_WORK TO DO_
Copy the part of the items that opens with the line containing "Click the longitude" and closes with the line containing "coord(1010,932)", leaving the pictures out of your answer.

_RECORDED INFORMATION_
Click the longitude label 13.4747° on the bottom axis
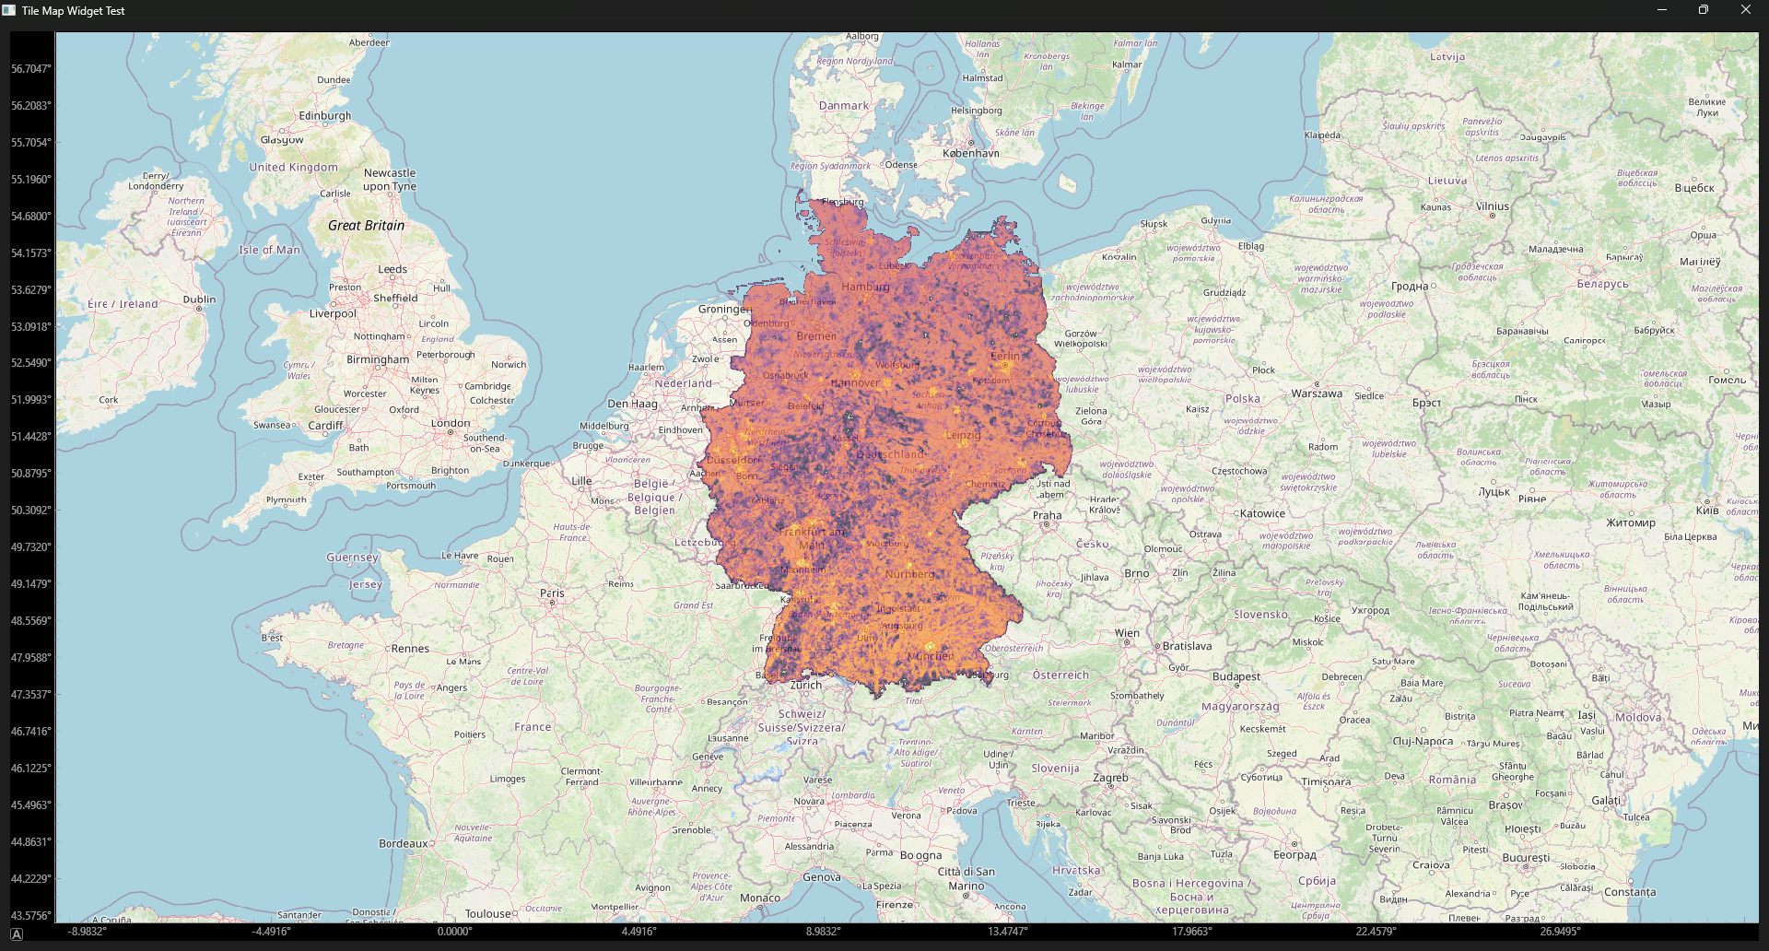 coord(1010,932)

* * *

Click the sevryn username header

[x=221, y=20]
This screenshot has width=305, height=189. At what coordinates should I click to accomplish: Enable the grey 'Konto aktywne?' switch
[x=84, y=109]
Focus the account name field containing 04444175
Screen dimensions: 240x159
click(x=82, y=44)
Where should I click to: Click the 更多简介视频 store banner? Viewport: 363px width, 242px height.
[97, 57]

_WRITTEN SOLUTION_
Click the longitude label 13.4747° on the bottom axis
 coord(1010,932)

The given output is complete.